_Supplied records_:

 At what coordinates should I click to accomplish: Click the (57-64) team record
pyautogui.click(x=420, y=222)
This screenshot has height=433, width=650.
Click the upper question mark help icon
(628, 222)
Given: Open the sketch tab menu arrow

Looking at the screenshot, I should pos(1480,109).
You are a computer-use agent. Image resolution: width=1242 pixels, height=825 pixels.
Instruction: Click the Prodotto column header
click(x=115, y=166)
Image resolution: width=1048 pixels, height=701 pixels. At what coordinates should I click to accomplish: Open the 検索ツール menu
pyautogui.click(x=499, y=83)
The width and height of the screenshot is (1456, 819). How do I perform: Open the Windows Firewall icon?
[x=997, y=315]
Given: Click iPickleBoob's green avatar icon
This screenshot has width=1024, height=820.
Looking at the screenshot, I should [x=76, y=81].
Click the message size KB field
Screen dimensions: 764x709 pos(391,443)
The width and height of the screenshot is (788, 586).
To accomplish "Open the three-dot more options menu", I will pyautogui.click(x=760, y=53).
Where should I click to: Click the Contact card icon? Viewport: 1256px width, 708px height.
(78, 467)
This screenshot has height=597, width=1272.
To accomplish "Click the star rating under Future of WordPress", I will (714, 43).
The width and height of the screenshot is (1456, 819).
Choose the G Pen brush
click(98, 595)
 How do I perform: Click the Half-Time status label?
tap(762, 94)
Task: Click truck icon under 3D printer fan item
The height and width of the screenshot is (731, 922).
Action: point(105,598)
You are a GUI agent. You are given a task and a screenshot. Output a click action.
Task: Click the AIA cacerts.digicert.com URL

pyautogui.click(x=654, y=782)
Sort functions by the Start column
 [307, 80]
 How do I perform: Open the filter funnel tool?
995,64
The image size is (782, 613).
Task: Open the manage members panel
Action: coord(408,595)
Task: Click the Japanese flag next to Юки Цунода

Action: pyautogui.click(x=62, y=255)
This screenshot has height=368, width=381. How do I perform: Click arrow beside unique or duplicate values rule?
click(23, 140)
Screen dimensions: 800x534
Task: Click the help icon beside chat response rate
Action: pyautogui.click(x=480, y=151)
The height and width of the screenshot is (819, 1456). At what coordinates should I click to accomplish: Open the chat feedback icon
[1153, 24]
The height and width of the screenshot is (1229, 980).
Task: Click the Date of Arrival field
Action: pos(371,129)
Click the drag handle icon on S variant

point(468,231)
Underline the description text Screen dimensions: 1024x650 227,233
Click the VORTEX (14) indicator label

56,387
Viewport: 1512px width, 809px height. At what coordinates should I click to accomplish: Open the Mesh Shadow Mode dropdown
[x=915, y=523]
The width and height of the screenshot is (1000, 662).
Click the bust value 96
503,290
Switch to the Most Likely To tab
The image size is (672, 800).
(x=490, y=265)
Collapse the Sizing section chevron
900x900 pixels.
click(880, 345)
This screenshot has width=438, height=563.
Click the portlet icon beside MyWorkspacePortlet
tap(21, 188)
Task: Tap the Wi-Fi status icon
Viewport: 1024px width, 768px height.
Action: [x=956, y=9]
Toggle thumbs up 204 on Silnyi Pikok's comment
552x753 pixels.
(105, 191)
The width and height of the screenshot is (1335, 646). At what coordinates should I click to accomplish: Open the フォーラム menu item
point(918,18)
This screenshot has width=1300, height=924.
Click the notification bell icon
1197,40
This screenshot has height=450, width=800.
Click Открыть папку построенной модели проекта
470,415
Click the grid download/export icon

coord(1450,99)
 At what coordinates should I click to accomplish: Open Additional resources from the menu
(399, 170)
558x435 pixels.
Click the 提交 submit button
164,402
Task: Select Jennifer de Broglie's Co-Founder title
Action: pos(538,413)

_Task directions_: Copy out all of the material above word for word, with no changes.

_Written reply_:
 At what coordinates should I click to accomplish: Click the (57-64) team record
pyautogui.click(x=420, y=222)
This screenshot has height=433, width=650.
Click the upper question mark help icon
(628, 222)
Given: Open the sketch tab menu arrow

Looking at the screenshot, I should pos(1480,109).
You are a computer-use agent. Image resolution: width=1242 pixels, height=825 pixels.
Instruction: Click the Prodotto column header
click(x=115, y=166)
Image resolution: width=1048 pixels, height=701 pixels. At what coordinates should I click to accomplish: Open the 検索ツール menu
pyautogui.click(x=499, y=83)
The width and height of the screenshot is (1456, 819). How do I perform: Open the Windows Firewall icon?
[x=997, y=315]
Given: Click iPickleBoob's green avatar icon
This screenshot has width=1024, height=820.
Looking at the screenshot, I should [x=76, y=81].
Click the message size KB field
Screen dimensions: 764x709 pos(391,443)
The width and height of the screenshot is (788, 586).
To accomplish "Open the three-dot more options menu", I will pyautogui.click(x=760, y=53).
Where should I click to: Click the Contact card icon? Viewport: 1256px width, 708px height.
(78, 467)
This screenshot has height=597, width=1272.
To accomplish "Click the star rating under Future of WordPress", I will (714, 43).
The width and height of the screenshot is (1456, 819).
Choose the G Pen brush
click(98, 595)
 How do I perform: Click the Half-Time status label?
tap(762, 94)
Task: Click truck icon under 3D printer fan item
The height and width of the screenshot is (731, 922).
Action: point(105,598)
You are a GUI agent. You are given a task and a screenshot. Output a click action.
Task: Click the AIA cacerts.digicert.com URL

pyautogui.click(x=654, y=782)
Sort functions by the Start column
 [307, 80]
 How do I perform: Open the filter funnel tool?
995,64
The image size is (782, 613).
Task: Open the manage members panel
Action: coord(408,595)
Task: Click the Japanese flag next to Юки Цунода

Action: pyautogui.click(x=62, y=255)
This screenshot has height=368, width=381. How do I perform: Click arrow beside unique or duplicate values rule?
click(23, 140)
Screen dimensions: 800x534
Task: Click the help icon beside chat response rate
Action: pyautogui.click(x=480, y=151)
The height and width of the screenshot is (819, 1456). At what coordinates should I click to accomplish: Open the chat feedback icon
[1153, 24]
The height and width of the screenshot is (1229, 980).
Task: Click the Date of Arrival field
Action: pos(371,129)
Click the drag handle icon on S variant

point(468,231)
Underline the description text Screen dimensions: 1024x650 227,233
Click the VORTEX (14) indicator label

56,387
Viewport: 1512px width, 809px height. At what coordinates should I click to accomplish: Open the Mesh Shadow Mode dropdown
[x=915, y=523]
The width and height of the screenshot is (1000, 662).
Click the bust value 96
503,290
Switch to the Most Likely To tab
The image size is (672, 800).
(x=490, y=265)
Collapse the Sizing section chevron
900x900 pixels.
click(880, 345)
This screenshot has width=438, height=563.
Click the portlet icon beside MyWorkspacePortlet
tap(21, 188)
Task: Tap the Wi-Fi status icon
Viewport: 1024px width, 768px height.
Action: [x=956, y=9]
Toggle thumbs up 204 on Silnyi Pikok's comment
552x753 pixels.
(105, 191)
The width and height of the screenshot is (1335, 646). At what coordinates should I click to accomplish: Open the フォーラム menu item
point(918,18)
This screenshot has width=1300, height=924.
Click the notification bell icon
1197,40
This screenshot has height=450, width=800.
Click Открыть папку построенной модели проекта
470,415
Click the grid download/export icon

coord(1450,99)
 At what coordinates should I click to accomplish: Open Additional resources from the menu
(399, 170)
558x435 pixels.
Click the 提交 submit button
164,402
Task: Select Jennifer de Broglie's Co-Founder title
Action: pos(538,413)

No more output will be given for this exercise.